O Conselho Nacional de Política Energética (CNPE) aprovou nesta terça-feira o aumento do percentual de etanol anidro na gasolina de 30% para 32%. A medida representa a maior elevação da mistura em menos de um ano, período em que o país avançou 5 pontos percentuais no índice – o equivalente a 2,25 bilhões de litros de etanol anidro por ano.
A decisão ocorre em um contexto de escalada nos preços internacionais do petróleo e de aumento das importações de gasolina pelo Brasil, que hoje paga entre 25% e 30% a mais pelo combustível importado em comparação ao preço praticado internamente pela Petrobras.
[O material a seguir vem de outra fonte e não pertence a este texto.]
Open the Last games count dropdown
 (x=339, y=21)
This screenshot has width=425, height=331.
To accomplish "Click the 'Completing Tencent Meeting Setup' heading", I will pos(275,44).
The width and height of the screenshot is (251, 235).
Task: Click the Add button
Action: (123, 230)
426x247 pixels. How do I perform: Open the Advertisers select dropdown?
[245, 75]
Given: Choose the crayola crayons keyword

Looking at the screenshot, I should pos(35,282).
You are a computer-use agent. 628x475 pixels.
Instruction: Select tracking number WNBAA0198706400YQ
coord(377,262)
Ao elevar a participação do etanol na matriz, a medida contribui para reduzir a dependência externa e fortalecer a segurança energética do país.
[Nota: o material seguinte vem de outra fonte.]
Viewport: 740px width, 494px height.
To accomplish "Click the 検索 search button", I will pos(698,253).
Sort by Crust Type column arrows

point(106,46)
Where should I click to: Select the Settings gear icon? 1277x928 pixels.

A nova mistura tem caráter temporário, com vigência de 180 dias, prorrogáveis por igual período. Paralelamente, um grupo de trabalho já foi constituído para conduzir os testes técnicos do E35, percentual máximo permitido pela legislação atual. A expectativa do setor é que os resultados desses testes permitam confirmar o E32 em caráter definitivo e viabilizar uma futura decisão para elevar a mistura ao teto legal de 35%.
Para o presidente da Bioenergia Brasil, Mário Campos, a aprovação do E32 é motivo de comemoração para todo o setor sucroenergético. “Essa é mais uma conquista construída com muito trabalho e união. Em menos de um ano, avançamos de forma expressiva na participação do etanol na matriz de combustíveis, reduzindo a dependência do Brasil em relação à gasolina importada e reafirmando o papel estratégico da bioenergia para o país. Seguimos confiantes de que os próximos passos, com os testes do E35, vão consolidar ainda mais essa trajetória”, afirmou.
A Bioenergia Brasil reforça seu compromisso em continuar contribuindo tecnicamente para o avanço da mistura, em prol de uma matriz energética mais limpa, competitiva e soberana.